+++ Task material +++
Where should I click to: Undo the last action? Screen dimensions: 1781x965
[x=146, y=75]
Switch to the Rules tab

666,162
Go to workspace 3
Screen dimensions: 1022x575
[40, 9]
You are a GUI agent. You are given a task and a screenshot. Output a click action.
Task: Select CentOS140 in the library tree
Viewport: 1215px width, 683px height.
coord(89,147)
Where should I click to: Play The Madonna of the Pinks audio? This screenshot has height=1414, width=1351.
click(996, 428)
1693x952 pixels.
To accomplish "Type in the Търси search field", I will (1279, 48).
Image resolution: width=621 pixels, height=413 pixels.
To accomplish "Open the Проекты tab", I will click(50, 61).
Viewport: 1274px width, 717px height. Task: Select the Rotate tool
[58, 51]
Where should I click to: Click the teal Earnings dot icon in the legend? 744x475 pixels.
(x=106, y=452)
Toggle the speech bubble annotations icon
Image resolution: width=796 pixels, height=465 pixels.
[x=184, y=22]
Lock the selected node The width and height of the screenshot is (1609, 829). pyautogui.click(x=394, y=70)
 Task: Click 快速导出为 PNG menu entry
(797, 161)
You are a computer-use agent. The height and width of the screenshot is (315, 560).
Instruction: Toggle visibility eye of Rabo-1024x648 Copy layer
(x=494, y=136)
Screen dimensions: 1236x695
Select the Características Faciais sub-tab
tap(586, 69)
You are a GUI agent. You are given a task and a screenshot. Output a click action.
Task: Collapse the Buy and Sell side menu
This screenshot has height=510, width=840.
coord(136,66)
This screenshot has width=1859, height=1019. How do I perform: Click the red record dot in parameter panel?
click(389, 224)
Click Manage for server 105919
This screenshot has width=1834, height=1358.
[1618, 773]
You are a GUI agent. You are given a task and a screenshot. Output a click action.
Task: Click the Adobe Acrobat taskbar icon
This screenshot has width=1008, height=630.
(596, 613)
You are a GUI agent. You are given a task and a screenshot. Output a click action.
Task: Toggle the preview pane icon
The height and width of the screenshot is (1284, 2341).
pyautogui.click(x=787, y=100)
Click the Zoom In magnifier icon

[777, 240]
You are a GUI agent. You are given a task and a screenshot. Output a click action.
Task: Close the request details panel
+++
▶ [Required work]: Line by line, return the whole listing without a single difference.

▶ [Solution to this exercise]:
Where should I click to: Undo the last action? Screen dimensions: 1781x965
[x=146, y=75]
Switch to the Rules tab

666,162
Go to workspace 3
Screen dimensions: 1022x575
[40, 9]
You are a GUI agent. You are given a task and a screenshot. Output a click action.
Task: Select CentOS140 in the library tree
Viewport: 1215px width, 683px height.
coord(89,147)
Where should I click to: Play The Madonna of the Pinks audio? This screenshot has height=1414, width=1351.
click(996, 428)
1693x952 pixels.
To accomplish "Type in the Търси search field", I will (1279, 48).
Image resolution: width=621 pixels, height=413 pixels.
To accomplish "Open the Проекты tab", I will click(50, 61).
Viewport: 1274px width, 717px height. Task: Select the Rotate tool
[58, 51]
Where should I click to: Click the teal Earnings dot icon in the legend? 744x475 pixels.
(x=106, y=452)
Toggle the speech bubble annotations icon
Image resolution: width=796 pixels, height=465 pixels.
[x=184, y=22]
Lock the selected node The width and height of the screenshot is (1609, 829). pyautogui.click(x=394, y=70)
 Task: Click 快速导出为 PNG menu entry
(797, 161)
You are a computer-use agent. The height and width of the screenshot is (315, 560).
Instruction: Toggle visibility eye of Rabo-1024x648 Copy layer
(x=494, y=136)
Screen dimensions: 1236x695
Select the Características Faciais sub-tab
tap(586, 69)
You are a GUI agent. You are given a task and a screenshot. Output a click action.
Task: Collapse the Buy and Sell side menu
This screenshot has height=510, width=840.
coord(136,66)
This screenshot has width=1859, height=1019. How do I perform: Click the red record dot in parameter panel?
click(389, 224)
Click Manage for server 105919
This screenshot has width=1834, height=1358.
[1618, 773]
You are a GUI agent. You are given a task and a screenshot. Output a click action.
Task: Click the Adobe Acrobat taskbar icon
This screenshot has width=1008, height=630.
(596, 613)
You are a GUI agent. You are given a task and a screenshot. Output a click action.
Task: Toggle the preview pane icon
The height and width of the screenshot is (1284, 2341).
pyautogui.click(x=787, y=100)
Click the Zoom In magnifier icon

[777, 240]
You are a GUI agent. You are given a task and a screenshot. Output a click action.
Task: Close the request details panel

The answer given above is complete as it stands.